Sale of HETA Asset Resolution d.o.o., TCK d.o.o. and TCV d.o.o. in Slovenia
HETA ASSET RESOLUTION AG (“HETA”), 100% owned by the Republic of Austria, indirectly holds 100% stakes in HETA Asset Resolution d.o.o. (“HARSI”), TCK d.o.o. (“TCK”), and TCV d.o.o. (“TCV”). HARSI, TCK and TCV are non-regulated entities operating within Slovenia. HETA intends to divest (I) all shares and/or all assets in HARSI, TCK, and TCV and (II) the selected cross border portfolio of HETA (HARSI, TCK, TCV and the selected cross border portfolio of HETA are collectively referred to herein as the "Target Group") in an open, transparent, unconditional and non-discriminatory sales process (the “Sales Process”).
Although it is the clear preference to sell the Target Group by transferring 100% of the shares via a share deal, expressions of interest (“EOI”) for a substantial part of the Target Group is also permitted, provided that (i) the Interested Party/-ies (as defined below) explicitly highlights such limited interest and (ii) all or substantially all of the Target Group´s assets can be sold as part of the Sales Process. The commercially best bid will be selected, with preferential treatment given to offers for 100% of the shares in the Target Group.
HARSI, TCK and TCV are operationally connected companies located in Ljubljana, Slovenia. As of 30 September 2018, the Target Group has a total gross loan/leasing portfolio of EUR 551m (including the NPL cross border portfolio of HETA in the amount of ca. EUR 10m), thereof EUR 386m are non-performing and EUR 166m are performing gross exposures. The Target Group also owns and manages a real estate portfolio with a fair market value of EUR 110m. For further information regarding HETA, please refer to HETA’s website at www.heta-asset-resolution.com. With regard to the portfolio additional information can be obtained from the marketing materials of HETA´s Financial advisor, Deloitte Financial Advisory GmbH (“Deloitte”), and on the website www.aaaplatform.com or www.har.si.
Deloitte is acting as HETA’s exclusive financial advisor in this Sales Process. Any expression of interest (“EOI”) to participate in the Sales Process should be submitted to Deloitte via e-mail (followed by a hard copy) by 14 December 2018, 12 noon (CET) to the contacts stated below. EOI´s should be submitted in English and must include the names and address of the interested party (or of all members of a group of interested parties) (“Interested Party” or “Interested Parties”), the names of the contact persons available for further questions as well as the names of any mandated advisors. EOIs shall further be signed by or on behalf of the Interested Party/-ies.
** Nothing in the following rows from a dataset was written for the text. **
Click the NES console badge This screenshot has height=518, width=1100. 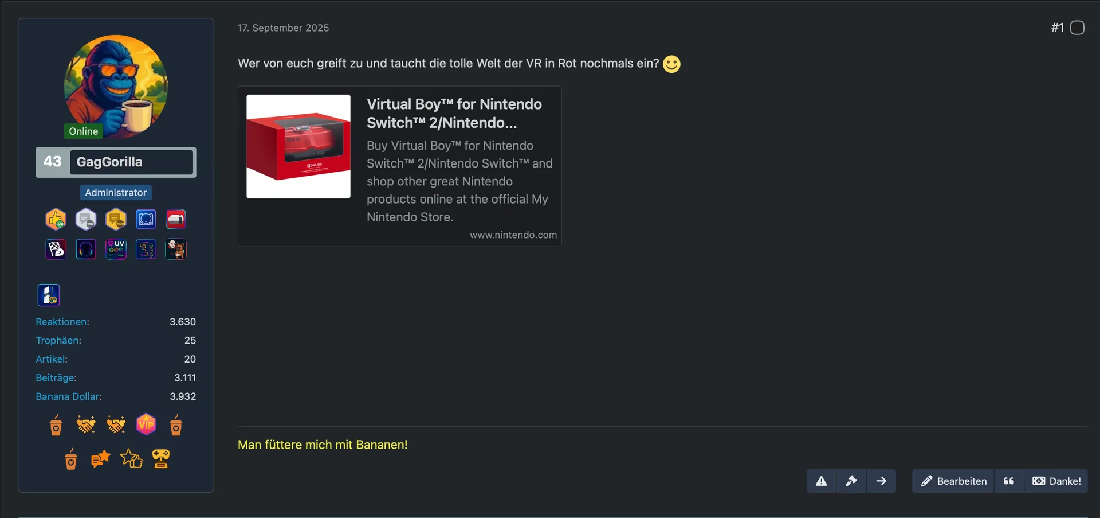[x=176, y=219]

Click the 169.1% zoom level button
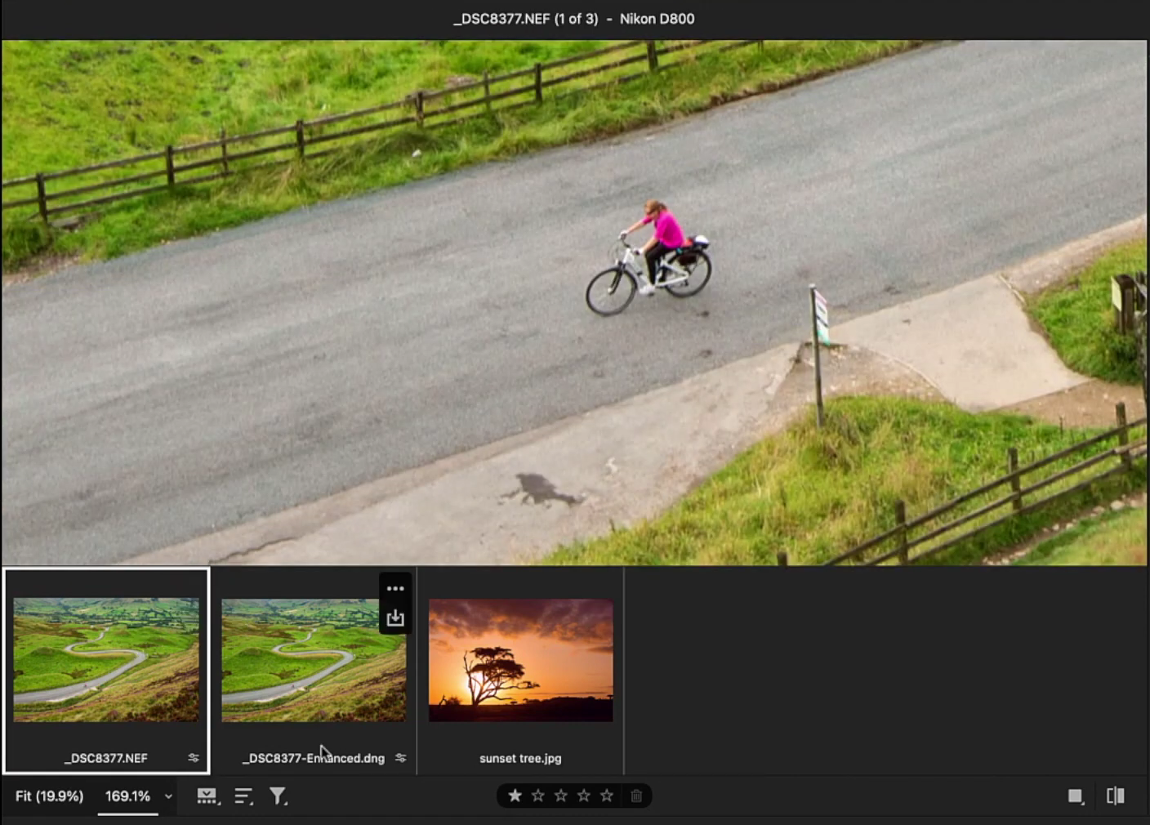pos(127,796)
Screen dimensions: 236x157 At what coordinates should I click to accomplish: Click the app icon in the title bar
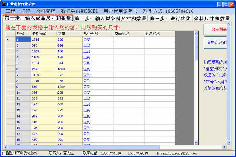[x=4, y=4]
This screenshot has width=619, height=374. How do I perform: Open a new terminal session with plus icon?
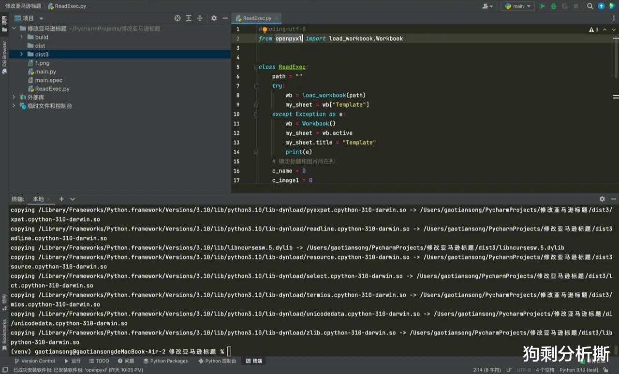[61, 199]
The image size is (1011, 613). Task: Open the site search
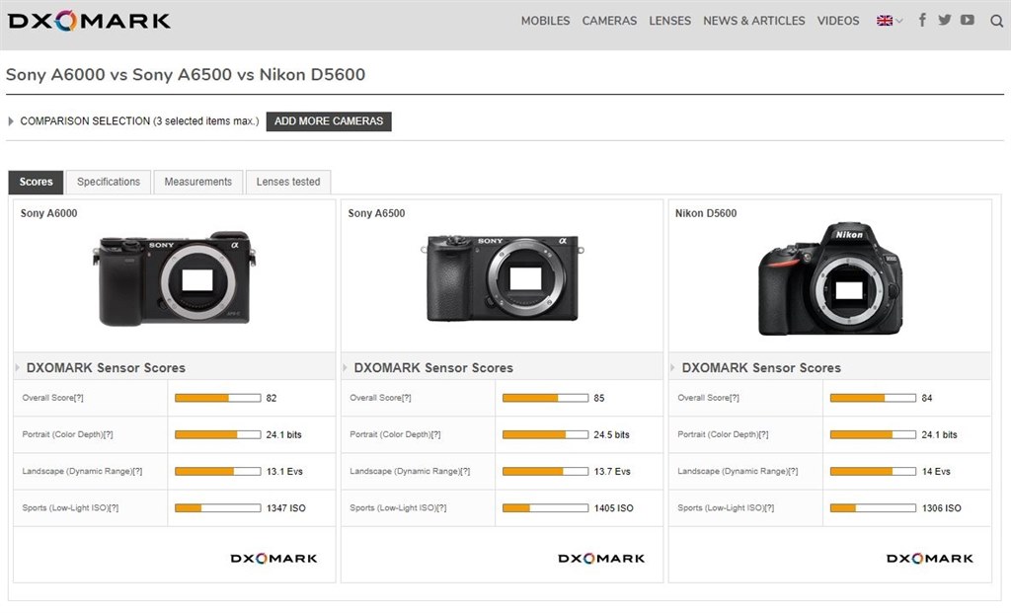click(x=996, y=20)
Furthermore, each EOI should contain sufficiently precise information on the Interested Party, including (without limitation) demonstration that the Interested Party/-ies has/have the financial resources, expertise and incentive necessary to acquire the Target Group as well as a statement that the EOI is submitted in the Interested Party's/-ies' own name and own account. Disclosed direct representation is permissible if an original written power of representation is attached to the EOI.
After Interested Party/-ies has/have sent its/their EOIs to the e-mail addresses listed below (with a hard copy to follow), it/they will receive a Non-Disclosure Agreement.
Once the Non-Disclosure Agreement has been signed by the Interested Party/-ies, any Interested Party who is admitted to the Sales Process will receive further documents regarding the Sales Process.
HETA reserves the right, at its sole discretion, to terminate, modify or suspend the Sales Process as a whole or in part at any time and without being obliged to state the reasons therefore.
While HETA will at all times comply with the principles of an open, transparent, unconditional and non-discriminatory Sales Process, no Interested Party will have any claim for any damages or compensation for loss, costs and other expenditure incurred by it in connection with the Sales Process for any reasons and under any circumstances whatsoever, even if the Sales Process is terminated, modified or suspended by HETA. This is neither a commitment nor an obligation to consider or conclude any transaction with any Interested Party and each of HETA, the Target Group and Deloitte, and each of their related parties (affiliates, directors, officers, employees, advisers or agents), expressly state that no representation or warranty with respect to the information provided is made by this invitation and expressly disclaim any and all liability for representations and warranties deemed to be made or statements contained in this invitation to any prospective purchaser.